Task to complete: Please edit the listing from its first line up to and including the line with "pos(1298,42)", replacing "gears" with "cogs" and changing nothing else. Give back only those lines, without the pictures.

Material:
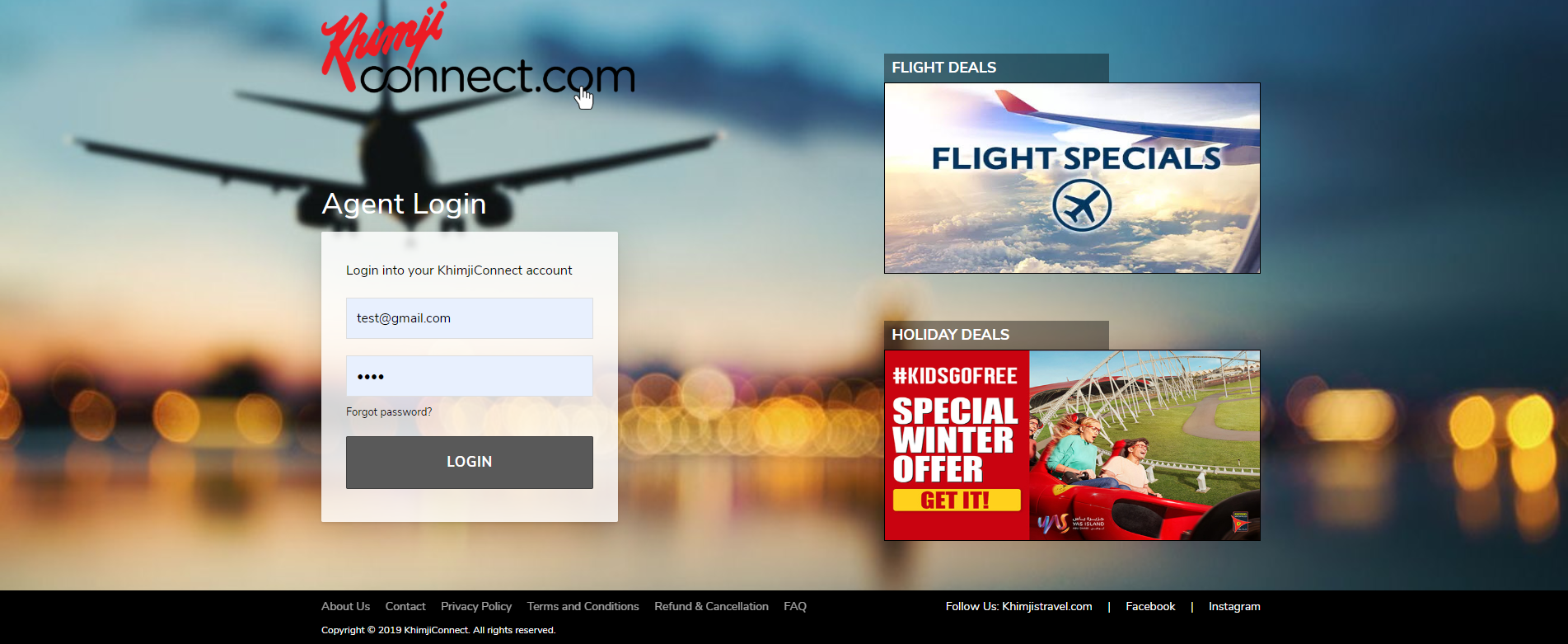Open the Privacy Policy footer link
Image resolution: width=1568 pixels, height=644 pixels.
point(476,606)

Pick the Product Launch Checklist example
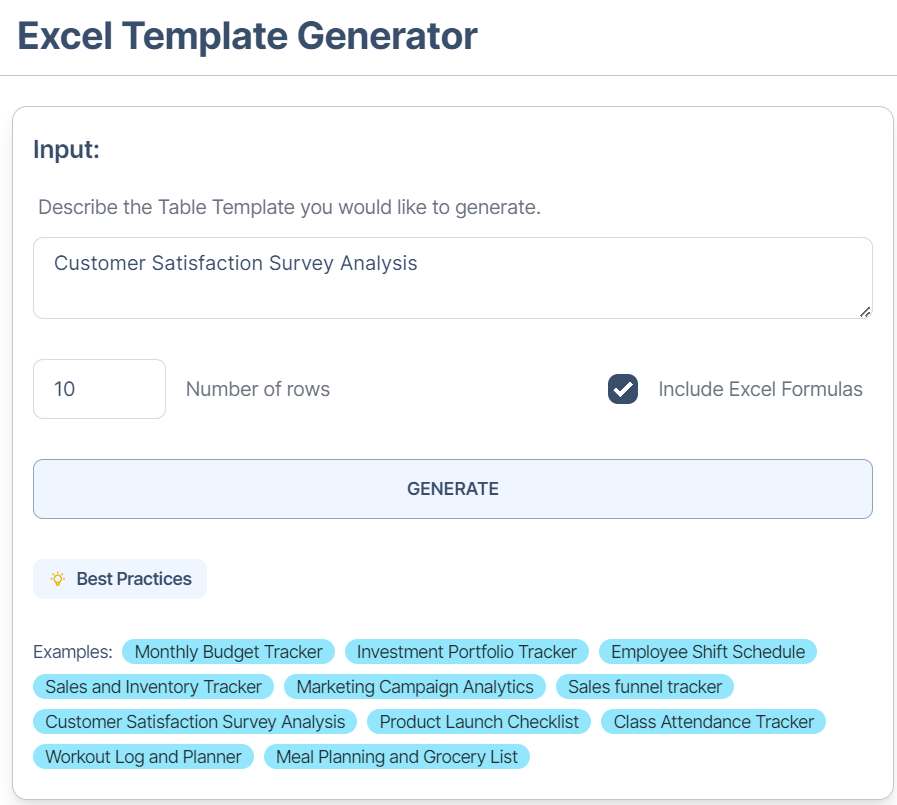pyautogui.click(x=479, y=722)
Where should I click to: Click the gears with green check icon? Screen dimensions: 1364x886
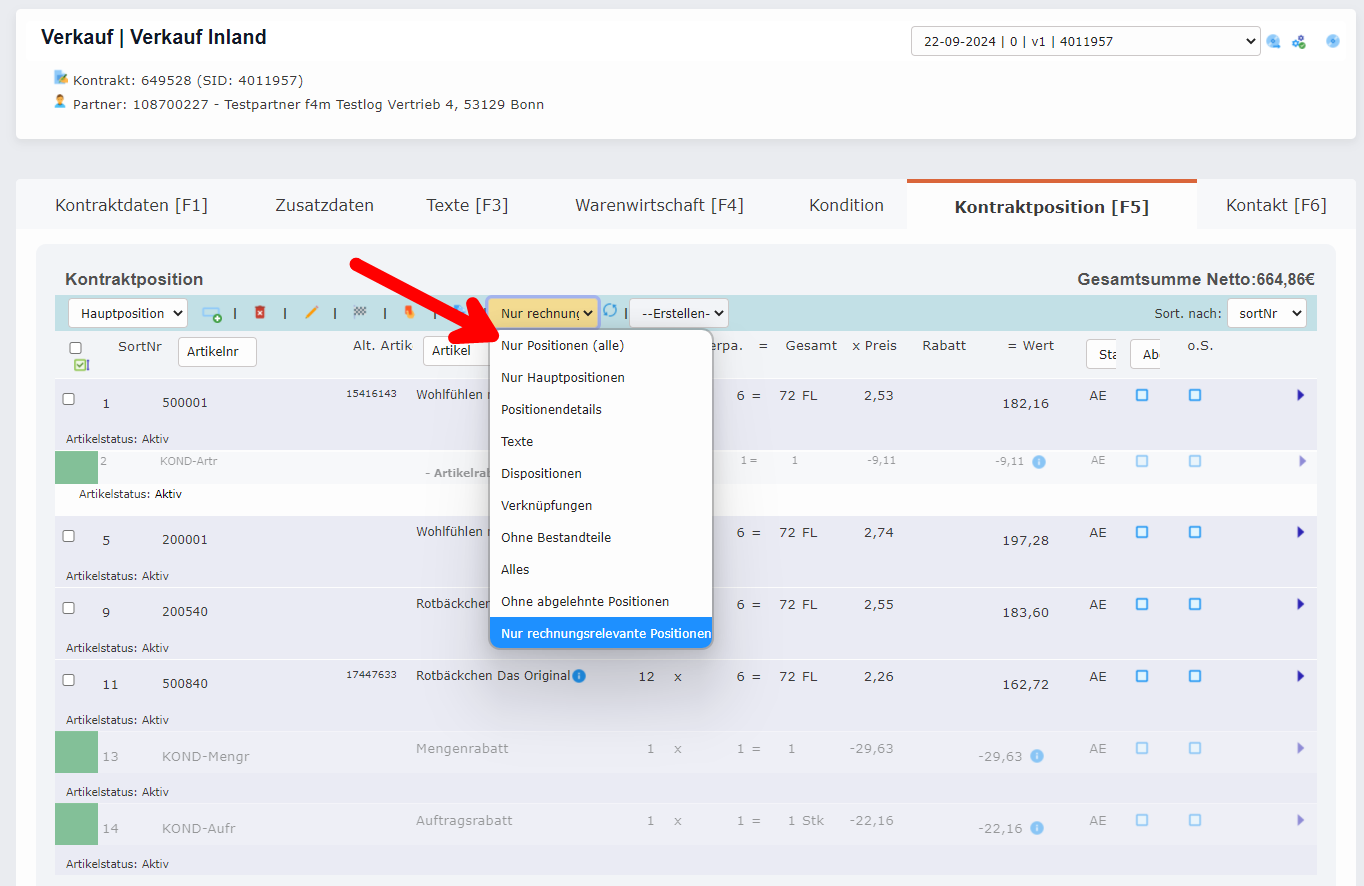pos(1298,42)
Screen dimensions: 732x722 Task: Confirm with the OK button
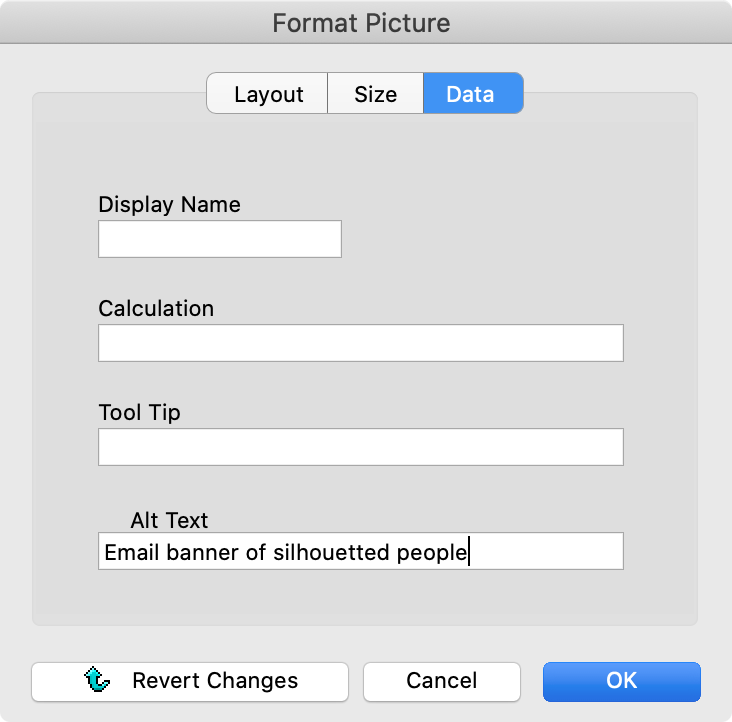tap(621, 681)
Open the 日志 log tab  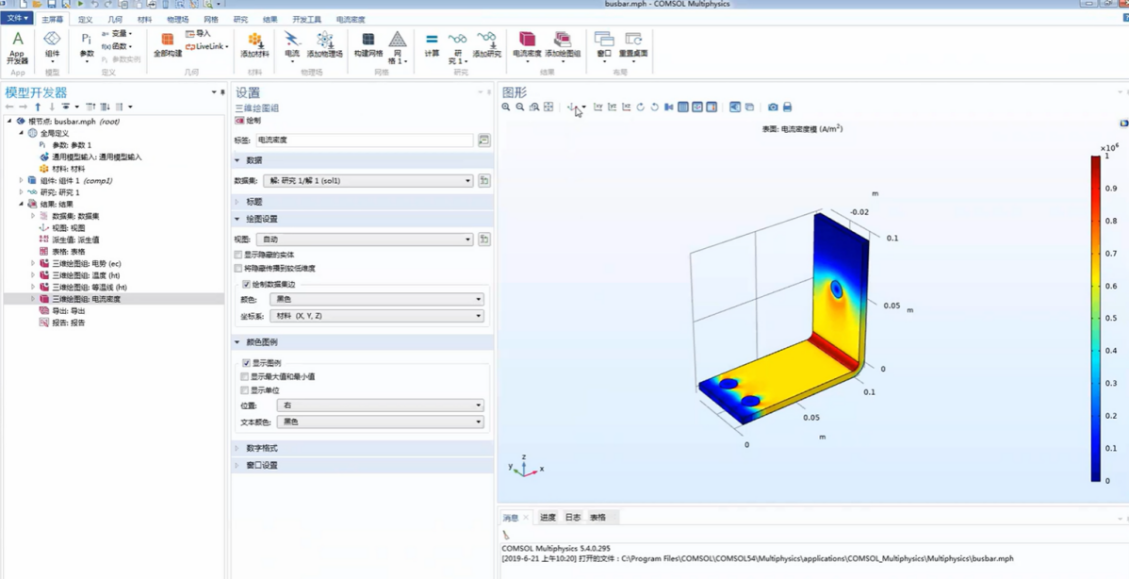click(572, 517)
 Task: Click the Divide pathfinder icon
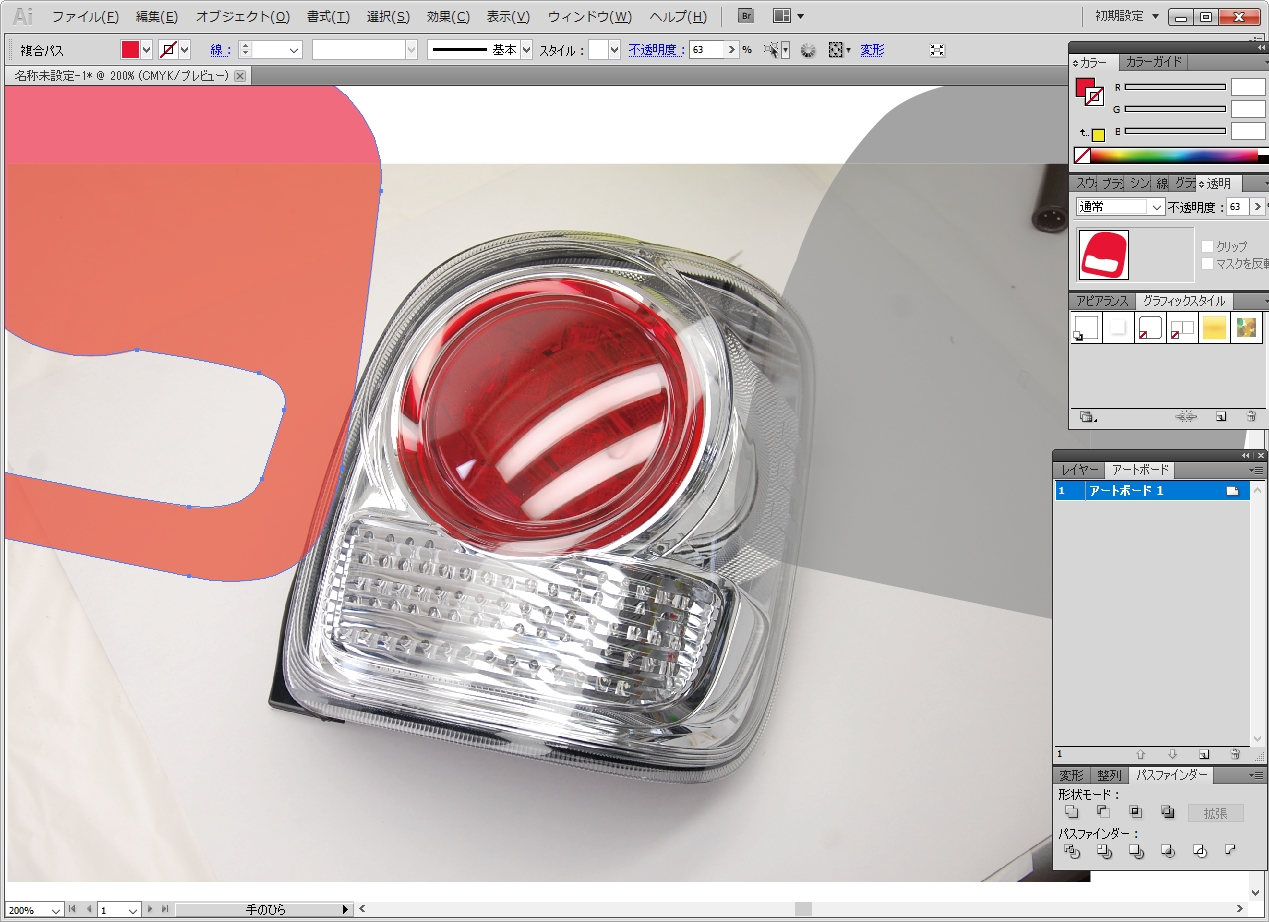point(1072,852)
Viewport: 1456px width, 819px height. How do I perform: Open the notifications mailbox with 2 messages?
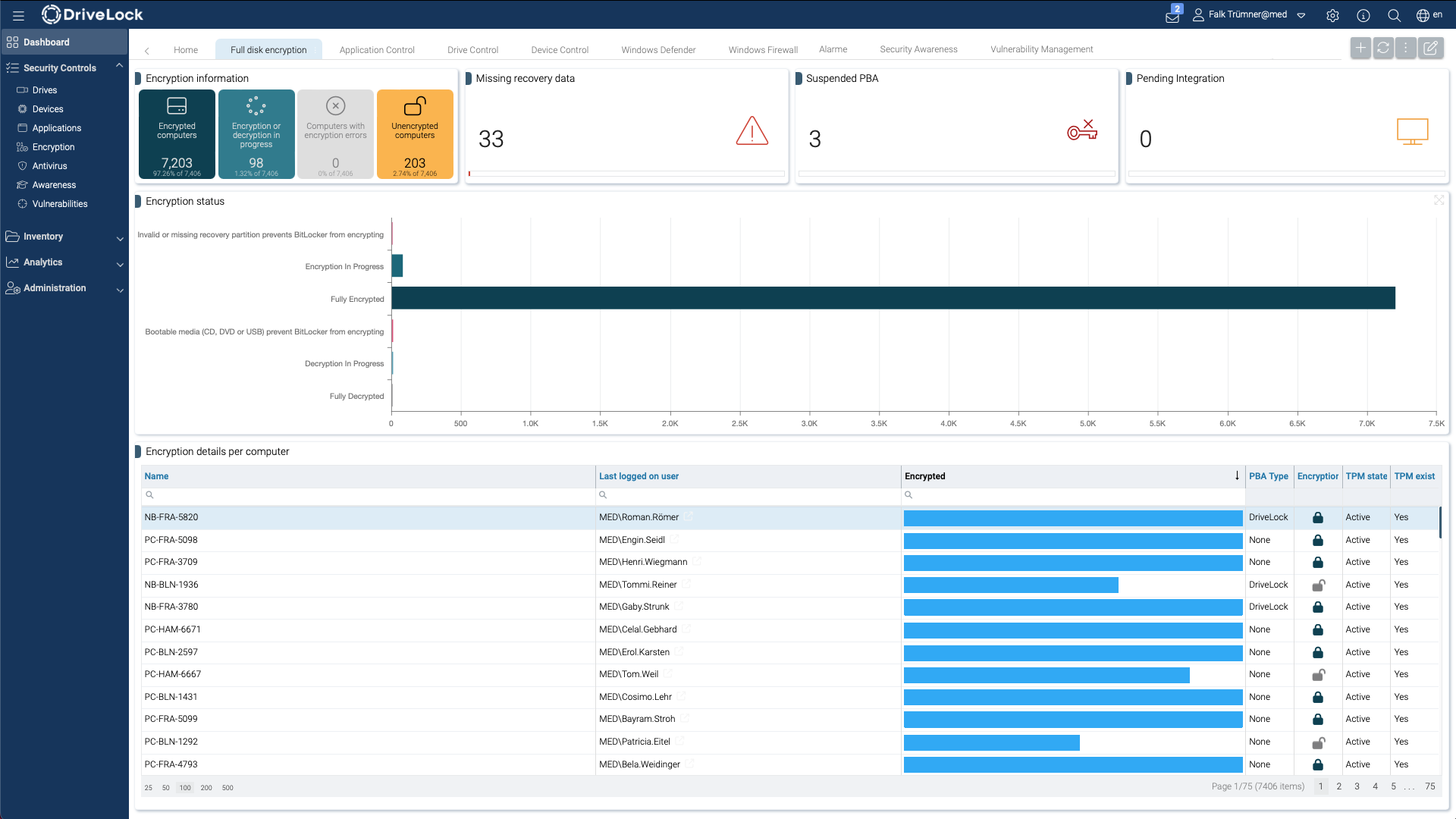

Answer to this problem:
Open the Privacy Policy footer link
Image resolution: width=1568 pixels, height=644 pixels.
point(476,606)

Pick the Product Launch Checklist example
pyautogui.click(x=479, y=722)
Where should I click to: Click the cogs with green check icon? Screen dimensions: 1364x886
pos(1298,42)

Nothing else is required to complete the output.